Providing another example of how President Trump’s reaction to his election loss differs from other presidents’, Hillary Clinton on Tuesday posted a letter that an outgoing president, George H.W. Bush, wrote to an incoming one, Bill Clinton, in 1993.
“You will be our president when you read this note,” Mr. Bush, a Republican and the last incumbent to lose re-election, wrote to Mr. Clinton, his Democratic successor, on Inauguration Day. “Your success is now our country’s success. I am rooting hard for you. Good luck.”

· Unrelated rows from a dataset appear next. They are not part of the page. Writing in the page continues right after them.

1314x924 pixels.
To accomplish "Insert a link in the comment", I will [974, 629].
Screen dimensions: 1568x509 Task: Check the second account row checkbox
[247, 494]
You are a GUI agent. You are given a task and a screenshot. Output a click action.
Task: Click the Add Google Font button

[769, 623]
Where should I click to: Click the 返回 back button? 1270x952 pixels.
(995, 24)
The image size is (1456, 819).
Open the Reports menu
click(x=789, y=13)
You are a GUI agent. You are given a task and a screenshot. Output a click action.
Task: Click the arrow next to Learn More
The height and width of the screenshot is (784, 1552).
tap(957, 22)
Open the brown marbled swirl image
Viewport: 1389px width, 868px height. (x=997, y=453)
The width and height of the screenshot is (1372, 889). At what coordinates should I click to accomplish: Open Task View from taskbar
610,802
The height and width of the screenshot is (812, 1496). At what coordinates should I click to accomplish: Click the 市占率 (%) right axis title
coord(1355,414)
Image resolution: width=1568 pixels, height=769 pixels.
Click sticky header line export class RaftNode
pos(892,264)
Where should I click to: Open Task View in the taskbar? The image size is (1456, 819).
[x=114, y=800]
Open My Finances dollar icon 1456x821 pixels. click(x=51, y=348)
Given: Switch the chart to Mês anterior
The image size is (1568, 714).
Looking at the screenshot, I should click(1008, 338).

Mrs. Clinton, who described the letter as “gracious” on Instagram, wrote, “Since the very beginning, American presidents have accepted the will of the people and participated in a peaceful transfer of power. That’s what makes our democracy so unique, and so enduring.”
To be fair, Mr. Trump has 71 days to pen a similar note to Mr. Biden. But based on how things are going so far, that gesture appears unlikely. Mr. Trump has shattered Washington’s norms for four years, has yet to concede he lost the election and is stalling the start of a peaceful transition period, breaking from longstanding precedent.
Mr. Bush was the last one-term president before Mr. Trump. But the similarities stop there.
“Here’s the way we see it and the country should see it — that the people have spoken and we respect the majesty of the democratic system,” Mr. Bush said in the concession speech he delivered on election night in 1992. “I just called Governor Clinton over in Little Rock and offered my congratulations. He did run a strong campaign. I wish him well in the White House.”
Transitions have faced roadblocks before. The most recent — in 2016, when Mr. Trump prepared to take over from President Barack Obama — was rocky and behind schedule because of shake-ups on Mr. Trump’s team. Eight years earlier, Mr. Obama’s transition faced snags because he had to replace his head of personnel multiple times.